Short exercise.
Please pull out every line of the listing below that contains the string "resolution", treating uppercase and lowercase as different.

Supplied records.
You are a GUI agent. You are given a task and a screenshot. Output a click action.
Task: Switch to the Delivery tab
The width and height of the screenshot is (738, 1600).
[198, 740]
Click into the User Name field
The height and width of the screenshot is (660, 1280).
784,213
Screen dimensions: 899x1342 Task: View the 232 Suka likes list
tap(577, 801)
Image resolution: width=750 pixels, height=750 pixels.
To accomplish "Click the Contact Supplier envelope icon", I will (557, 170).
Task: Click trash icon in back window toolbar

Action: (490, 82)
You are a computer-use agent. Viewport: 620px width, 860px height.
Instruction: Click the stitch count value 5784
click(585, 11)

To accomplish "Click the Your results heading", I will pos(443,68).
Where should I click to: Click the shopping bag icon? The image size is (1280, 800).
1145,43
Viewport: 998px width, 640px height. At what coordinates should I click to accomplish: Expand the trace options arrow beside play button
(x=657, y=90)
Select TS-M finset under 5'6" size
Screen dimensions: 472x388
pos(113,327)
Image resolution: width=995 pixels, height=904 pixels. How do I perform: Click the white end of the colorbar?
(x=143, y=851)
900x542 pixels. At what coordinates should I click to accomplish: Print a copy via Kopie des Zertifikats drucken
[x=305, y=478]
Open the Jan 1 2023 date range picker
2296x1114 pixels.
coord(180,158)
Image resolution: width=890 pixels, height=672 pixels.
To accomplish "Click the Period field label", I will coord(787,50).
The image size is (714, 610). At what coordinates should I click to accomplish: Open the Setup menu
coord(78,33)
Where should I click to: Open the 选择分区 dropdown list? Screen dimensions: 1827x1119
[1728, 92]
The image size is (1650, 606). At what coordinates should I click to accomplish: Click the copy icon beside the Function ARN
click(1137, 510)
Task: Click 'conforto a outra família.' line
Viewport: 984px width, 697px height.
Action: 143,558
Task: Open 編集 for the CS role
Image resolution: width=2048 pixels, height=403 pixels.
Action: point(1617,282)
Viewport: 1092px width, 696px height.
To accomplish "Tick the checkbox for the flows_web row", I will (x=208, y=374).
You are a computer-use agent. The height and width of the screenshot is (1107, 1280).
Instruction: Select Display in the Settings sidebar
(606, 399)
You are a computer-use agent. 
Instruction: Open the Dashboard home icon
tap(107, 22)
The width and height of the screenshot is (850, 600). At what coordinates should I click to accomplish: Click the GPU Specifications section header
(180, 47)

Full response.
Image resolution: width=750 pixels, height=750 pixels.
Image resolution: width=995 pixels, height=904 pixels. How do I perform: Click the white end of the colorbar?
Image resolution: width=890 pixels, height=672 pixels.
Image resolution: width=2048 pixels, height=403 pixels.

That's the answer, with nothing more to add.